The kafka-consumer-perf-test is:
kafka-consumer-perf-test --broker-list host1:port1,host2:port2,... --zookeeper zk1:port1,zk2:port2,... --topic TOPIC
The flags of most interest for this command are:
- --group gid: If you run more than one instance of this test, you will want to set different ids for each instance.
- --num-fetch-threads: Defaults to 1. Increase if higher throughput testing is needed.
- --from-latest: To start consuming from the latest offset. May be needed for certain types of testing.
Enabling DEBUG or TRACE in command line scripts
cp /etc/kafka/conf/tools-log4j.properties /var/tmp sed -i -e 's/WARN/DEBUG/g' /var/tmp/tools-log4j.properties export KAFKA_OPTS="-Dlog4j.configuration=file:/var/tmp/tools-log4j.properties"
Understanding the kafka-run-class Bash Script
Almost all the provided Kafka tools eventually call the kafka-run-class script. This script is generally not called directly. However, if you are proficient with bash and want to understand certain features available in all Kafka scripts as well as some potential debugging scenarios, familiarity with the kafka-run-class script can prove highly beneficial.

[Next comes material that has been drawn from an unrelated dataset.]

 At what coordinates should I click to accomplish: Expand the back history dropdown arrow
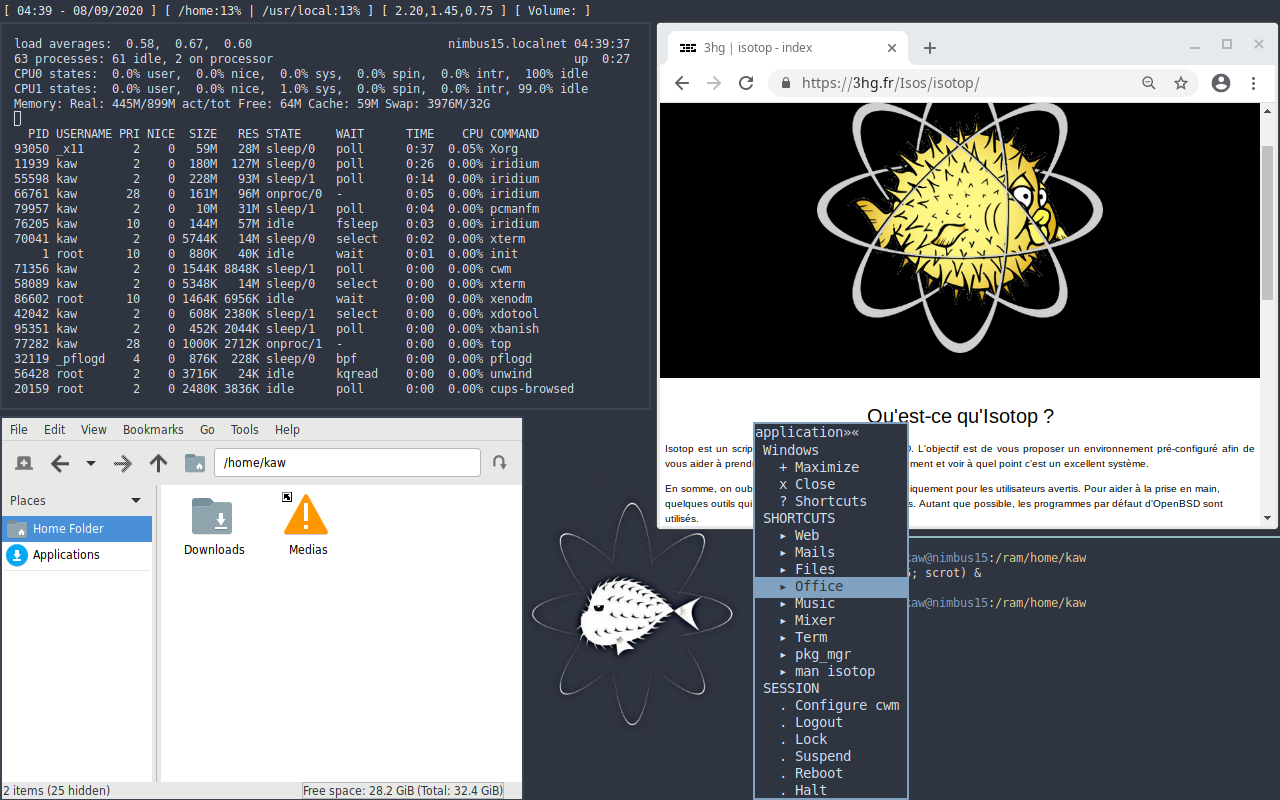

For example, there are some useful environment variables that affect all the command line scripts:
- KAFKA_DEBUG allows a Java debugger to attach to the JVM launched by the particular script. Setting KAFKA_DEBUG also allows some further debugging
customization:
- JAVA_DEBUG_PORT sets the JVM debugging port.
- JAVA_DEBUG_OPTS can be used to override the default debugging arguments being passed to the JVM.
- KAFKA_HEAP_OPTS can be used to pass memory setting arguments to the JVM.
- KAFKA_JVM_PERFORMANCE_OPTS can be used to pass garbage collection flags to the JVM.